Obviously, trout are not just being brave when they eat something. With millions of evolutionary years through which to hone their eyes and appetites, trout must think the Prince resembles something they see and eat quite often. Whatever it is, it must also be plentiful and widespread, judging from the variety of places that this fly catches fish.

A brown trout that fell for a Beadhead Prince. Photo by Jimmy Jacobs.

The late Don Pfitzer was trained as an entomologist and worked with the Tennessee Wildlife Resource Agency beginning in the late 1940s.
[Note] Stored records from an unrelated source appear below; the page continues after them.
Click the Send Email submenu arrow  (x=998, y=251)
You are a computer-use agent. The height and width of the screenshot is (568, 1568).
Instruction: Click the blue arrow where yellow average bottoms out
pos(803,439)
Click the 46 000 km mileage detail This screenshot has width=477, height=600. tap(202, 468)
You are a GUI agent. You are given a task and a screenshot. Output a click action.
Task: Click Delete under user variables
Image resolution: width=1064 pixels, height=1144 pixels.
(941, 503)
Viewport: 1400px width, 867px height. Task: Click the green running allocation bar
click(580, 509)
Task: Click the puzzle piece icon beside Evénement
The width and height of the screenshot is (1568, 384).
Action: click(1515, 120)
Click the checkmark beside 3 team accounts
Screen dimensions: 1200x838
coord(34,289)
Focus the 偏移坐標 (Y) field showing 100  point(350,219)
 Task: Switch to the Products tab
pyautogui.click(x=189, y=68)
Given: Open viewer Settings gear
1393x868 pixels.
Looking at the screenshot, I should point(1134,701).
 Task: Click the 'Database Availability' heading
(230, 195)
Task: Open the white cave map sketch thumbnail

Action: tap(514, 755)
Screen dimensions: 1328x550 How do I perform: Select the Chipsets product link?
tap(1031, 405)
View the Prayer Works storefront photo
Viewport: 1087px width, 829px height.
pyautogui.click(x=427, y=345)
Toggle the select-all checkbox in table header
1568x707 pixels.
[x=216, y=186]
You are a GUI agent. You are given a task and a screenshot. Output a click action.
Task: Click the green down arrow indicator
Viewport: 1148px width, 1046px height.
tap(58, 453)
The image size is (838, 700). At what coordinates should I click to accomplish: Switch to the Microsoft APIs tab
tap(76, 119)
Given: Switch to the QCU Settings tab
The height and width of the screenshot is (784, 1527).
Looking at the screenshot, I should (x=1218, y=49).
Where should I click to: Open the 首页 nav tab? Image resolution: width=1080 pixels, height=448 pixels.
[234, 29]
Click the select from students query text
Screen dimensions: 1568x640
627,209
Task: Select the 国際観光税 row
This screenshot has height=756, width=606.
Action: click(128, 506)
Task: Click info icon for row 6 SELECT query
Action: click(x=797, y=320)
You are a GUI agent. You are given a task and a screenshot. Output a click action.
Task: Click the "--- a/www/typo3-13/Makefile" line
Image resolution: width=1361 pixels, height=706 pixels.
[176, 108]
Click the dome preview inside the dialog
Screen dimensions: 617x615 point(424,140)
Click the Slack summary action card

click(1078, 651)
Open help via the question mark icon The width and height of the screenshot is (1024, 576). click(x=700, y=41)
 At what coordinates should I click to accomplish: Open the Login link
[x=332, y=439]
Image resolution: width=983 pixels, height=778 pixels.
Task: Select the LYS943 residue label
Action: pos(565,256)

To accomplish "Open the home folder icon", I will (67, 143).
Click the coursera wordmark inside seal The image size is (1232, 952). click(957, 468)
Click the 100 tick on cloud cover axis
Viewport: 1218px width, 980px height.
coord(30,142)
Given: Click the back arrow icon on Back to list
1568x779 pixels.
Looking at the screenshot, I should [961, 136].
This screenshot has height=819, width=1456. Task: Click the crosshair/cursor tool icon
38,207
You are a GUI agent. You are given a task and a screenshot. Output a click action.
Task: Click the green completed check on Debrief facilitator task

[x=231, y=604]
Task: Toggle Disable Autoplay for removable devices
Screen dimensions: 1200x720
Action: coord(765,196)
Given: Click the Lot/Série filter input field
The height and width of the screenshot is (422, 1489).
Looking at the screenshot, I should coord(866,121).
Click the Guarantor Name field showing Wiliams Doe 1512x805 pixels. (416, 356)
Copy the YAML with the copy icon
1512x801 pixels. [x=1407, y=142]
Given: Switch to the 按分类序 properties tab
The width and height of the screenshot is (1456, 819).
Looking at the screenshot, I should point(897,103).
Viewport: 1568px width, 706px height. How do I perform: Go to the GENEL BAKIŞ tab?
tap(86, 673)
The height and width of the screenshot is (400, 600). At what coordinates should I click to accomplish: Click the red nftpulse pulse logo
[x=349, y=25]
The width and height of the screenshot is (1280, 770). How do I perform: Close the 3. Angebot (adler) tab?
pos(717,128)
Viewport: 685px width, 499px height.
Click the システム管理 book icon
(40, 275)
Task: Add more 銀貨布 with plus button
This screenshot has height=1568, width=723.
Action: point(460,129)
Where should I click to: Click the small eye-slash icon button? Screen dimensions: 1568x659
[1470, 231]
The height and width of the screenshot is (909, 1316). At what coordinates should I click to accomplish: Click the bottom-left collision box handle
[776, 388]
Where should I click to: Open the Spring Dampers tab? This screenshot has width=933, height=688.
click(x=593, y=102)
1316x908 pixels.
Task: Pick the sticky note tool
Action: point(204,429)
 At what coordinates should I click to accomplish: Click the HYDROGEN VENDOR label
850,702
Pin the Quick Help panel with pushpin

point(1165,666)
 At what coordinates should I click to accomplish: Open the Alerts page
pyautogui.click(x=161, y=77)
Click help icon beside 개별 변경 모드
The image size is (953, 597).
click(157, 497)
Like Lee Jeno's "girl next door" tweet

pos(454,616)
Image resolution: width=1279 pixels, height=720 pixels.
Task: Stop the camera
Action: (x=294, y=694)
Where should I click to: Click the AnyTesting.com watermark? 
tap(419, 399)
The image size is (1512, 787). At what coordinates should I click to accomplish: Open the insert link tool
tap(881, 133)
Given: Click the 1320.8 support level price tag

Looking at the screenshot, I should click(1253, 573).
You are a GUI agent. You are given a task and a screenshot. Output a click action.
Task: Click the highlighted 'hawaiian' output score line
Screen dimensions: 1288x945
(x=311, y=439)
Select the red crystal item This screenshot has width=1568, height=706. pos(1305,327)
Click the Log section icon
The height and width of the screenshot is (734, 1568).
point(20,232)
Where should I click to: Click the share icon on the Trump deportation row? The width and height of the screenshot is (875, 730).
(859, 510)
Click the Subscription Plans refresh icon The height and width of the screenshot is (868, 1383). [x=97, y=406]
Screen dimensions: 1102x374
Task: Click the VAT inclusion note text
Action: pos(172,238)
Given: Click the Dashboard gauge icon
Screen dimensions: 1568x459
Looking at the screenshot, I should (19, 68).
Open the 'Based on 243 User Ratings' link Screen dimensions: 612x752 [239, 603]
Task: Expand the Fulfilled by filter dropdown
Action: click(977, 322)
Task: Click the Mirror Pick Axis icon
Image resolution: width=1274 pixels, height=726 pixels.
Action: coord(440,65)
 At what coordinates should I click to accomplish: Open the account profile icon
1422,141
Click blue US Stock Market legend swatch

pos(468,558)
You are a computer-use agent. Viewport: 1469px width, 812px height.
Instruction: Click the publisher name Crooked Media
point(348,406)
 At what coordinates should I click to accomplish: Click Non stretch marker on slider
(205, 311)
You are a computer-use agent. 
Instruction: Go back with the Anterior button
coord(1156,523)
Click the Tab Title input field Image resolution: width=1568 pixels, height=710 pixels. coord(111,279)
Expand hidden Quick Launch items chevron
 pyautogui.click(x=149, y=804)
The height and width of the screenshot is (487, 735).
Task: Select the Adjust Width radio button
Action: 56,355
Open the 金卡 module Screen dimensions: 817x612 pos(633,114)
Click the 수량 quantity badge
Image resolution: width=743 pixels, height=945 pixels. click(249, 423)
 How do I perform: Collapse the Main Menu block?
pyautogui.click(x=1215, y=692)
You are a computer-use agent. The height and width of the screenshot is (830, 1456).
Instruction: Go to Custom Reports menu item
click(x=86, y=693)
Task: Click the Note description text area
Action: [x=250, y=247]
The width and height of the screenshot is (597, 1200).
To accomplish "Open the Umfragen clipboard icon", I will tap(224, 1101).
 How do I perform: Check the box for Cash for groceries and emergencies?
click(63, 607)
He surveyed trout populations and evaluated many of the streams of the Southeast during the restoration of southern trout waters during that period, right up until he passed away in 2015. Prior to his retirement, he also was an assistant director of the U.S. Fish and Wildlife Service in the Southeast. Among his other relevant qualifications, Don was also a skilled fly tier and astute trout angler.

“The Prince Nymph, in my opinion, doesn’t look like any honest to goodness aquatic nymph,” Pfitzer said during one of our many conversations. “There’s no question in my mind that it imitates one of the larger ant types. It’s not necessarily the black ant. There are a lot of brown ants the same size–big carpenter-type ants. In the mountains they are quite common.”

During presentations to fishing clubs and other groups, Don often showed images of the contents of trout stomachs. Invariably, as much as 60 to 80 percent of that biomass is composed of flying or crawling ants. The crawling varieties are very available to trout because the insects build their colonies under rocks or in the dirt near streams. When it rains, the rising water simply washes them into the creek and rivers.  Other winged and crawling ants are undoubtedly blown off of streamside vegetation as well. Even the shape of the Prince supports Pfitzer’s observations. “The beadhead is an attractor. Of course, an ant has a big head. It (the Prince) just looks like an ant,” he mused, but also went on to add, “I don’t think it was originally tied to be an ant.”

That similarity to and availability of ants would explain why the Prince Nymph is just as effective on winter tailwater streams, as it is on a variety of waters in the warmer months.